Zimbabwe National Chamber of Commerce (ZNCC) Matabeleland Chapter past vice president and businessman, Mr Louis Herbst, said Prof Ncube’s projection that inflation will decline to single-digit levels in 2026, with an annual average estimate of 12.1 per cent, reflects a balanced position.

“It recognises the aspiration towards single digits, while grounding the expectation in a more realistic mid-teen environment. In that sense, the projection is internally consistent with what we are already observing,” he said.

“Anchored inflation expectations, greater currency stability under the ZiG, and improved coordination between fiscal and monetary authorities…those factors do support a sustained downward trend.”

Mr Herbst, however, said the credibility of the projection hinges on whether the current discipline can be maintained, tight money supply management, a stable exchange rate and continued avoidance of quasi-fiscal pressures.

He said these are all attainable if policy consistency holds and there is a need to remain mindful of the regional and global context.

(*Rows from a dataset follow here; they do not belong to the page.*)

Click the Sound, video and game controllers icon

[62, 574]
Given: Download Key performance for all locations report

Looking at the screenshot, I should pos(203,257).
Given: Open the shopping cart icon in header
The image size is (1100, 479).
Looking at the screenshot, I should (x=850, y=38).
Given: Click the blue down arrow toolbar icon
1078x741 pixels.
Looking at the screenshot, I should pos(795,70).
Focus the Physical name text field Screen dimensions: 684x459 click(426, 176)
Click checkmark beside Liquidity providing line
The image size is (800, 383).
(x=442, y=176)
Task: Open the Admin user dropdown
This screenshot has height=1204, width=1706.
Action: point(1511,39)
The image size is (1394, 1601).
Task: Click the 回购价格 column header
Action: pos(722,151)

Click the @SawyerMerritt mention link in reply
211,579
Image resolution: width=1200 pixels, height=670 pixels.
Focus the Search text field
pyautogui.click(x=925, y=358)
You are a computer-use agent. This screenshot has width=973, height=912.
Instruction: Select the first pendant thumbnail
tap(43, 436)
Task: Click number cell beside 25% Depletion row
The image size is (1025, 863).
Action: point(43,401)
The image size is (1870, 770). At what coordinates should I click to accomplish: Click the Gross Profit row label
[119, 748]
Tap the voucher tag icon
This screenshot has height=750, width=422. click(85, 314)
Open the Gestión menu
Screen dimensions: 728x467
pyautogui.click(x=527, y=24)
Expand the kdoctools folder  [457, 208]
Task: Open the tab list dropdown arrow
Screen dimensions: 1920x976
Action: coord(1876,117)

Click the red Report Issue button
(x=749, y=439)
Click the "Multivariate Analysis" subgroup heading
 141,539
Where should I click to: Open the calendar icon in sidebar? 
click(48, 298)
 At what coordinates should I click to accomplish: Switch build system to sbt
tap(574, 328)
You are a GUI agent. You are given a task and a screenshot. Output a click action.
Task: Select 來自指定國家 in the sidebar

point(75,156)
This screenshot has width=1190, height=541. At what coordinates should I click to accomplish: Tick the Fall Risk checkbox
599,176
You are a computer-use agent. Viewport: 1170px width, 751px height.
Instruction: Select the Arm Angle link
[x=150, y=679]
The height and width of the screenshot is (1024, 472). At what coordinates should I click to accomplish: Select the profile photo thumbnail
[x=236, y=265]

“The ripple effects of international trade tensions and tariffs, along with South Africa’s deteriorating relationship with the United States, introduce external risks that Zimbabwe cannot fully insulate itself from.

“Any knock-on effects on trade flows, investment sentiment, or regional currency dynamics could influence domestic inflation, even if internal policies remain sound,” Mr Herbst said.

“So, taking everything into account, the projection of a 12,1 percent average rate with a possible drift towards single digits is broadly realistic, provided that both domestic discipline and external stability co-operate. It is an honest midpoint between aspiration and practicality and, based on current trends, it is not an unreasonable forecast.”